**Stored dataset items**

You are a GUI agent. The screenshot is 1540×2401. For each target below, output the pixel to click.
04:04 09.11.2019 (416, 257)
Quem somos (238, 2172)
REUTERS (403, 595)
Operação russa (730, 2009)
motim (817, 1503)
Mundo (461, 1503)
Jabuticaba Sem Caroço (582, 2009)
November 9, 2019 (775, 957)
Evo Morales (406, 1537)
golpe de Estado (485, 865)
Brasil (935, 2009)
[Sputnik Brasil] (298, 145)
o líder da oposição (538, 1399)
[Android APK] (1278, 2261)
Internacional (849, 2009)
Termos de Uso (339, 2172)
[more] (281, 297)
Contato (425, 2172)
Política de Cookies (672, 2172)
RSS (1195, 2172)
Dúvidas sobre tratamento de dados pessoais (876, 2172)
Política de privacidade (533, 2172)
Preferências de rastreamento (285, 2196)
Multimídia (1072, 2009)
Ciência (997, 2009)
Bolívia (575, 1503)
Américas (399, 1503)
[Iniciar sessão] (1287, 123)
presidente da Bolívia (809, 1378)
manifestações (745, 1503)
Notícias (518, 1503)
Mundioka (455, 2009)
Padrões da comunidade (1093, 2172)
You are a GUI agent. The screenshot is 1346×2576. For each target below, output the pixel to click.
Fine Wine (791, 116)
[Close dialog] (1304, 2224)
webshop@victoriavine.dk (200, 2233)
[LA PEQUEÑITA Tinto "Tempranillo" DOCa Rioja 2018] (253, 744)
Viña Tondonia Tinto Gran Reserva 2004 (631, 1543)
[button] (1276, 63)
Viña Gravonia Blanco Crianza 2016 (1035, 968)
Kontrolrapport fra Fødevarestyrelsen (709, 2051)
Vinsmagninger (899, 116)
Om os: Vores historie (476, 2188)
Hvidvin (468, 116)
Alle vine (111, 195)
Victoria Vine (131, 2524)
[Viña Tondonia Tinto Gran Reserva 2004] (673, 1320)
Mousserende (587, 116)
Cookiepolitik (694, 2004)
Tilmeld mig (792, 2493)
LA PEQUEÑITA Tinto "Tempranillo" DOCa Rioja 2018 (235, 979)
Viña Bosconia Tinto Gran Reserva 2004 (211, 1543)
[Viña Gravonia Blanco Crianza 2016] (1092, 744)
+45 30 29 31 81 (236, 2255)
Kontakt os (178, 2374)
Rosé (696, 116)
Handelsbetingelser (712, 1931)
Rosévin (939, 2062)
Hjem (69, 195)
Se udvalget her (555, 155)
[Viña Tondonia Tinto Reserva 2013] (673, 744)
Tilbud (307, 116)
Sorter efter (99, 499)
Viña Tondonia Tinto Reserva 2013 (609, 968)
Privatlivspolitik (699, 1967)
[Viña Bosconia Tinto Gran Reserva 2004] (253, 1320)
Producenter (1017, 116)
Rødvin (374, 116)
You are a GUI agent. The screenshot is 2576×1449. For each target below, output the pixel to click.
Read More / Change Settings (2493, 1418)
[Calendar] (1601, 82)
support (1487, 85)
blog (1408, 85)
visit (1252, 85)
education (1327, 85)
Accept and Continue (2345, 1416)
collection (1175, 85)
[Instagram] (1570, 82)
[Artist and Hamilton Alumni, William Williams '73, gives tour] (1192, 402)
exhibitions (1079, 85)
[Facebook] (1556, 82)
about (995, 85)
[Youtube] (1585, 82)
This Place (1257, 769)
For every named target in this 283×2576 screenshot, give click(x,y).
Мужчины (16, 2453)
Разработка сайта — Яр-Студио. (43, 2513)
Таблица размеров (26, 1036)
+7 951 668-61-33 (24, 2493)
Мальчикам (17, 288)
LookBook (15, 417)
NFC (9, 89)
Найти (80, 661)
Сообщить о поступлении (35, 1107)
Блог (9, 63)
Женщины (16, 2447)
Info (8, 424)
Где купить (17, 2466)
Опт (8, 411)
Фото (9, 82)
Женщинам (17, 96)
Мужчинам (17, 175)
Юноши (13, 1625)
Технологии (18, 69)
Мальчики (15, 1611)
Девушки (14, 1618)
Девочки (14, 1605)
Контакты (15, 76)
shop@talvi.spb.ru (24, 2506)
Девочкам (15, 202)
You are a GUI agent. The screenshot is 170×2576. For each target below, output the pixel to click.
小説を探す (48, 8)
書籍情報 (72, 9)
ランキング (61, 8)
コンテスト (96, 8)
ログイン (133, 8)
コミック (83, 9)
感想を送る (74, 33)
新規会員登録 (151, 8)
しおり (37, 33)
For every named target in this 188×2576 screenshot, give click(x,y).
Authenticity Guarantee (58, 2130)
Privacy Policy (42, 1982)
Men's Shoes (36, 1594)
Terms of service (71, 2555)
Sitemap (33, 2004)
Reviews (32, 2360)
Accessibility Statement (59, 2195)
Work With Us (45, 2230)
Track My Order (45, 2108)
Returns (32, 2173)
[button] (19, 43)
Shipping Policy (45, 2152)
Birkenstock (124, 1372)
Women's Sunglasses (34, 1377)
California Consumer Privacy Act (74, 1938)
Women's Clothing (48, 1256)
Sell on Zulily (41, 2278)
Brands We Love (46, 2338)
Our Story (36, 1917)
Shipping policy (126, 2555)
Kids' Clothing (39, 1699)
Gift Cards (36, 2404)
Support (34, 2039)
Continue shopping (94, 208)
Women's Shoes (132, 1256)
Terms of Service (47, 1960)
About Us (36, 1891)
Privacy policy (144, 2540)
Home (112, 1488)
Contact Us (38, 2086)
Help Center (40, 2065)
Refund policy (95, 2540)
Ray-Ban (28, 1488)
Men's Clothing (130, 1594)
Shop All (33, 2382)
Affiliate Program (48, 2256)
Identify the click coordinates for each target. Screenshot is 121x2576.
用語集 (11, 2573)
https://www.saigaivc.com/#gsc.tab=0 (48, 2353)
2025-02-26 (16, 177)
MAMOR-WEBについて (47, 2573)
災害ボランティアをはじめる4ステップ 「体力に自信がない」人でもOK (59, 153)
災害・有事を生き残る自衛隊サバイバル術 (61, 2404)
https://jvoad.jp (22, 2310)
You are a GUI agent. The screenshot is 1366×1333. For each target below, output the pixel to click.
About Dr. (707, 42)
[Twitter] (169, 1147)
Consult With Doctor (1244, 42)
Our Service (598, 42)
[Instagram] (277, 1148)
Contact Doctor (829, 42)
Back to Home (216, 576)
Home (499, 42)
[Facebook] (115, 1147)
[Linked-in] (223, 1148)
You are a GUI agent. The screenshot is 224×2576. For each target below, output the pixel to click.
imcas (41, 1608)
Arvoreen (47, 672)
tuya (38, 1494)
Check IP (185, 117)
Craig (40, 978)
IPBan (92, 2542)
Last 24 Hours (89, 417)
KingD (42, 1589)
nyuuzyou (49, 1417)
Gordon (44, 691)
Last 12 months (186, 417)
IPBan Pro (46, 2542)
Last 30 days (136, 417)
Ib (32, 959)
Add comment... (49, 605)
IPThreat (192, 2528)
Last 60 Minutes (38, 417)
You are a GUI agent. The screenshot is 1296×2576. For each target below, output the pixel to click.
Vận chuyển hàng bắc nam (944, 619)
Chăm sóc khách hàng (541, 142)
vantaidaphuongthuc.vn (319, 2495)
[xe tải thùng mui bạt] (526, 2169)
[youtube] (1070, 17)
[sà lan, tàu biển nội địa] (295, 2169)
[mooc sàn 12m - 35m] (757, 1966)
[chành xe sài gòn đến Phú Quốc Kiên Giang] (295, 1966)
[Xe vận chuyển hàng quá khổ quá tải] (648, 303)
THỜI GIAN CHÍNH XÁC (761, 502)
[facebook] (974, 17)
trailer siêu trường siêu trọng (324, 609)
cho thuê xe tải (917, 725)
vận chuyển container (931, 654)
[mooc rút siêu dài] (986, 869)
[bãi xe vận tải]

**Task objective**
Your answer should be the lines above from the one containing "Девушки (14, 1618)" through the one containing "[Linked-in] (223, 1148)", copied exactly and with both ends kept.

**Answer to the problem**
Девушки (14, 1618)
Девочки (14, 1605)
Контакты (15, 76)
shop@talvi.spb.ru (24, 2506)
Девочкам (15, 202)
You are a GUI agent. The screenshot is 170×2576. For each target below, output the pixel to click.
小説を探す (48, 8)
書籍情報 (72, 9)
ランキング (61, 8)
コンテスト (96, 8)
ログイン (133, 8)
コミック (83, 9)
感想を送る (74, 33)
新規会員登録 (151, 8)
しおり (37, 33)
For every named target in this 188×2576 screenshot, give click(x,y).
Authenticity Guarantee (58, 2130)
Privacy Policy (42, 1982)
Men's Shoes (36, 1594)
Terms of service (71, 2555)
Sitemap (33, 2004)
Reviews (32, 2360)
Accessibility Statement (59, 2195)
Work With Us (45, 2230)
Track My Order (45, 2108)
Returns (32, 2173)
[button] (19, 43)
Shipping Policy (45, 2152)
Birkenstock (124, 1372)
Women's Sunglasses (34, 1377)
California Consumer Privacy Act (74, 1938)
Women's Clothing (48, 1256)
Sell on Zulily (41, 2278)
Brands We Love (46, 2338)
Our Story (36, 1917)
Shipping policy (126, 2555)
Kids' Clothing (39, 1699)
Gift Cards (36, 2404)
Support (34, 2039)
Continue shopping (94, 208)
Women's Shoes (132, 1256)
Terms of Service (47, 1960)
About Us (36, 1891)
Privacy policy (144, 2540)
Home (112, 1488)
Contact Us (38, 2086)
Help Center (40, 2065)
Refund policy (95, 2540)
Ray-Ban (28, 1488)
Men's Clothing (130, 1594)
Shop All (33, 2382)
Affiliate Program (48, 2256)
Identify the click coordinates for each target. Screenshot is 121x2576.
用語集 (11, 2573)
https://www.saigaivc.com/#gsc.tab=0 (48, 2353)
2025-02-26 (16, 177)
MAMOR-WEBについて (47, 2573)
災害ボランティアをはじめる4ステップ 「体力に自信がない」人でもOK (59, 153)
災害・有事を生き残る自衛隊サバイバル術 (61, 2404)
https://jvoad.jp (22, 2310)
You are a GUI agent. The screenshot is 1366×1333. For each target below, output the pixel to click.
About Dr. (707, 42)
[Twitter] (169, 1147)
Consult With Doctor (1244, 42)
Our Service (598, 42)
[Instagram] (277, 1148)
Contact Doctor (829, 42)
Back to Home (216, 576)
Home (499, 42)
[Facebook] (115, 1147)
[Linked-in] (223, 1148)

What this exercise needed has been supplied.